Robyn Hitchcock: « Robyn Hitchcock »

19 avril 2017

Robyn Hitchcock est une icône excentrique aussi, à ce titre, sa carrière a connu maints rebondissements. La pop sur ce nouvel opus est teintée de psychédélisme mais elle conserve toujours son originalité facétieuse enrobée, ici, de tonalités plus sérieuses. Ceci est sans doute lié à une environnement musical plus posé, en particulier des « backing vocals » assurés par Emma Swift, Grant Lee Philips et Pat Sansone de Wilco.

Si on prend par exemple le savoureux «  Mad Shelley’s Letterbox » avec un chorus en « singalong » tout droit tiré de Underwater Moonlight et qu’on y considère ses textes lysergiques acidulés par une production moins fiévreuse, on retrouve un musicien en pleine forme, un artiste pour qui les mélodies, toujours aussi fortes, sont verrouillées par une forme de retenue.

«  I Want To Tell You About What I Want » nous présente un chanteur dont la voix navique sur plusieurs registres et « Virginia Woolf fascinera par sa joliesse familière et entraînante.Beatles et Stones sont également évoqués sur un «  I Pray When I’m Drunk » délicieusement et inhabituellement country et « Sayonara Judge » nous montrera tout le talent de Hitchcock à composer de merveilleuses ballades.

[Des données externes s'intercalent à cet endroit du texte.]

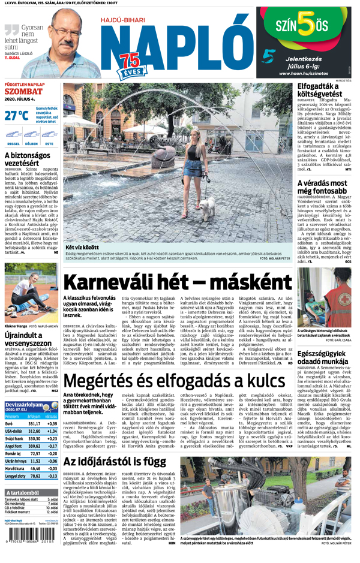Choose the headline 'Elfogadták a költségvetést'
(x=319, y=91)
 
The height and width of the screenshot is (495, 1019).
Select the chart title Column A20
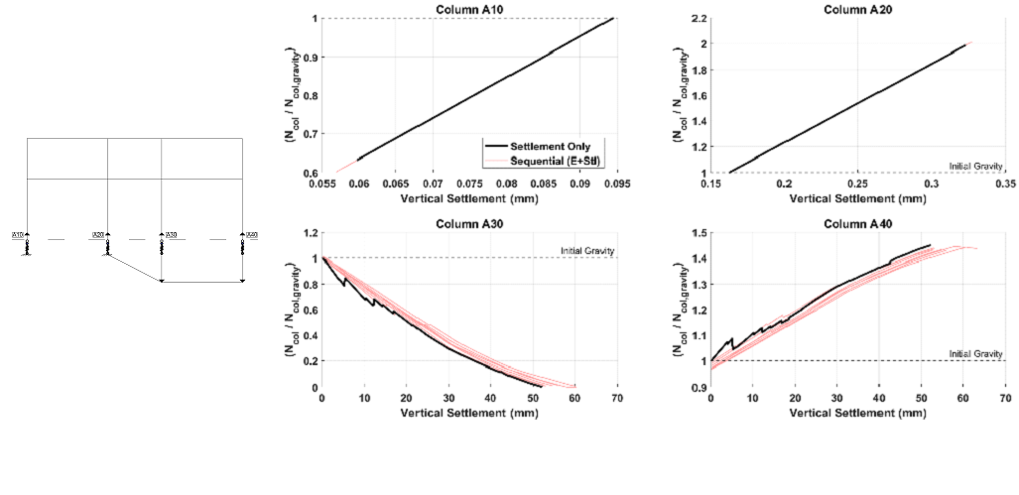click(x=857, y=10)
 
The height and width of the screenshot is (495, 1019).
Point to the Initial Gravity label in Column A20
click(x=976, y=166)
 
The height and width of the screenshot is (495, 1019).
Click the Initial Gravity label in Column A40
click(x=976, y=353)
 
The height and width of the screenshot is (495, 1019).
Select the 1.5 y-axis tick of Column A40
click(x=699, y=233)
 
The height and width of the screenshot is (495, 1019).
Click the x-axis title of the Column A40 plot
click(x=857, y=411)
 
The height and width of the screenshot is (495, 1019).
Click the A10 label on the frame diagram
click(x=18, y=235)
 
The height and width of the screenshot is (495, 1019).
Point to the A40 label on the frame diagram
click(x=252, y=235)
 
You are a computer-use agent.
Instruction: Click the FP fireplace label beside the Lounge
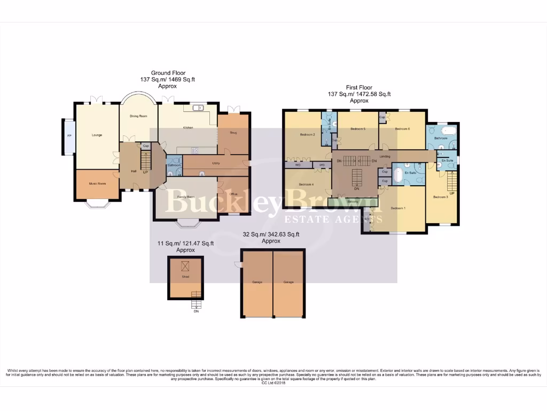[69, 135]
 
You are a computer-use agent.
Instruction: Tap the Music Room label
[97, 184]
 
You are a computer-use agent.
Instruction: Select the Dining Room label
[139, 116]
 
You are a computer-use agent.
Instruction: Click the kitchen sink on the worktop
[200, 108]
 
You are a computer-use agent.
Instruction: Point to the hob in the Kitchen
[196, 150]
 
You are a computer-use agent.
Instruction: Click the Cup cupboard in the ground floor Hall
[145, 146]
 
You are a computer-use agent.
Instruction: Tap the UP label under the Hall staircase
[145, 172]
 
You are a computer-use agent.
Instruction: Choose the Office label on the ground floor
[233, 194]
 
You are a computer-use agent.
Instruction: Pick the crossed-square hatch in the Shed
[185, 266]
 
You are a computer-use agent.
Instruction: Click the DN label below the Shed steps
[196, 311]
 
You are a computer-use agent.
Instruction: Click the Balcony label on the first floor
[353, 202]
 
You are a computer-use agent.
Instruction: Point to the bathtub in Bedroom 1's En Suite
[398, 174]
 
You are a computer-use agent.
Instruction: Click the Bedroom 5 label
[358, 129]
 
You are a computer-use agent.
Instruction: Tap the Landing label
[385, 156]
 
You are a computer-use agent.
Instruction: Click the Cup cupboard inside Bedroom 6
[382, 117]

De ce panorama et ce savoir faire, on retiendra un exhaustivité qui vire à la nostalgie. Celle-ci sera encore plus prégnante avec « Raymond and the Wire », somptueuse composition baroque sertie de violoncelle en mémoire au père de Hitchcock. Les références aux notions de prise d’âge sont, alors, judicieusement sublimées comme pour, album éponyme oblige, enraciner et faire perdurer une aura, celle d’une époque où un titre psyche comme le « closer » « Time Coast » nous montrera que la passé n’est pas irrémédiablement figé.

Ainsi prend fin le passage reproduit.